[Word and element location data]

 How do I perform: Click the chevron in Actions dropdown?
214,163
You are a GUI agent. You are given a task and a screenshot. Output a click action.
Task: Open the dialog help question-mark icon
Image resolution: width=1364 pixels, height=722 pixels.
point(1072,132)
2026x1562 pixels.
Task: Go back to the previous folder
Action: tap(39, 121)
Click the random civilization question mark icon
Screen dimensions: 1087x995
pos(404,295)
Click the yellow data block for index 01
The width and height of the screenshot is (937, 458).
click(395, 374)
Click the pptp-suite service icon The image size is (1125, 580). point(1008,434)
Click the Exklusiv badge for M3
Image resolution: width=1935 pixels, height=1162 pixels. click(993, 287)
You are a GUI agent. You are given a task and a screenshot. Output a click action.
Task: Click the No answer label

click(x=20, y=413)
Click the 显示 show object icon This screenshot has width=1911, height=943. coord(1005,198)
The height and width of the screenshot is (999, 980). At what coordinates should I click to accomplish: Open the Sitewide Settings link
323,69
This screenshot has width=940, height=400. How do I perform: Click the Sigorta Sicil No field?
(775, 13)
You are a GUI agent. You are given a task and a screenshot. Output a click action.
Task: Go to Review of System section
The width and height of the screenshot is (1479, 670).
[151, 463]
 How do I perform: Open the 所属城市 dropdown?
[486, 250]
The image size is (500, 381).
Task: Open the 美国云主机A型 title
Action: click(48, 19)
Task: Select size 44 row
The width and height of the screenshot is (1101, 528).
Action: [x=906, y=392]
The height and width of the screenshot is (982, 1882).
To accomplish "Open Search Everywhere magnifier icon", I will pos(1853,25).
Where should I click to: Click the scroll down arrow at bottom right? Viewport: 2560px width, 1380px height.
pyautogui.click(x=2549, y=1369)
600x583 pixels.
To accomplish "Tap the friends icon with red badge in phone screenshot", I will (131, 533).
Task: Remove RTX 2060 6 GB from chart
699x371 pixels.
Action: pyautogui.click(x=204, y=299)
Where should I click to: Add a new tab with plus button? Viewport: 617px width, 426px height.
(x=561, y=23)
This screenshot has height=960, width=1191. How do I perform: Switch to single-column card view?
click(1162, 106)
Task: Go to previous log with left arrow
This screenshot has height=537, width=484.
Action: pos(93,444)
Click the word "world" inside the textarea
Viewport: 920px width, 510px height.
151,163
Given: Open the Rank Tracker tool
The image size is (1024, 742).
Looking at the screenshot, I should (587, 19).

### REQUEST
Print every line of the data above again, unchanged and in the same order.

### OUTPUT FOR THIS EXERCISE
 How do I perform: Click the chevron in Actions dropdown?
214,163
You are a GUI agent. You are given a task and a screenshot. Output a click action.
Task: Open the dialog help question-mark icon
Image resolution: width=1364 pixels, height=722 pixels.
point(1072,132)
2026x1562 pixels.
Task: Go back to the previous folder
Action: tap(39, 121)
Click the random civilization question mark icon
Screen dimensions: 1087x995
pos(404,295)
Click the yellow data block for index 01
The width and height of the screenshot is (937, 458).
click(395, 374)
Click the pptp-suite service icon The image size is (1125, 580). point(1008,434)
Click the Exklusiv badge for M3
Image resolution: width=1935 pixels, height=1162 pixels. click(993, 287)
You are a GUI agent. You are given a task and a screenshot. Output a click action.
Task: Click the No answer label

click(x=20, y=413)
Click the 显示 show object icon This screenshot has width=1911, height=943. coord(1005,198)
The height and width of the screenshot is (999, 980). At what coordinates should I click to accomplish: Open the Sitewide Settings link
323,69
This screenshot has width=940, height=400. How do I perform: Click the Sigorta Sicil No field?
(775, 13)
You are a GUI agent. You are given a task and a screenshot. Output a click action.
Task: Go to Review of System section
The width and height of the screenshot is (1479, 670).
[151, 463]
 How do I perform: Open the 所属城市 dropdown?
[486, 250]
The image size is (500, 381).
Task: Open the 美国云主机A型 title
Action: click(48, 19)
Task: Select size 44 row
The width and height of the screenshot is (1101, 528).
Action: [x=906, y=392]
The height and width of the screenshot is (982, 1882).
To accomplish "Open Search Everywhere magnifier icon", I will pos(1853,25).
Where should I click to: Click the scroll down arrow at bottom right? Viewport: 2560px width, 1380px height.
pyautogui.click(x=2549, y=1369)
600x583 pixels.
To accomplish "Tap the friends icon with red badge in phone screenshot", I will (131, 533).
Task: Remove RTX 2060 6 GB from chart
699x371 pixels.
Action: pyautogui.click(x=204, y=299)
Where should I click to: Add a new tab with plus button? Viewport: 617px width, 426px height.
(x=561, y=23)
This screenshot has height=960, width=1191. How do I perform: Switch to single-column card view?
click(1162, 106)
Task: Go to previous log with left arrow
This screenshot has height=537, width=484.
Action: pos(93,444)
Click the word "world" inside the textarea
Viewport: 920px width, 510px height.
151,163
Given: Open the Rank Tracker tool
The image size is (1024, 742).
Looking at the screenshot, I should (587, 19).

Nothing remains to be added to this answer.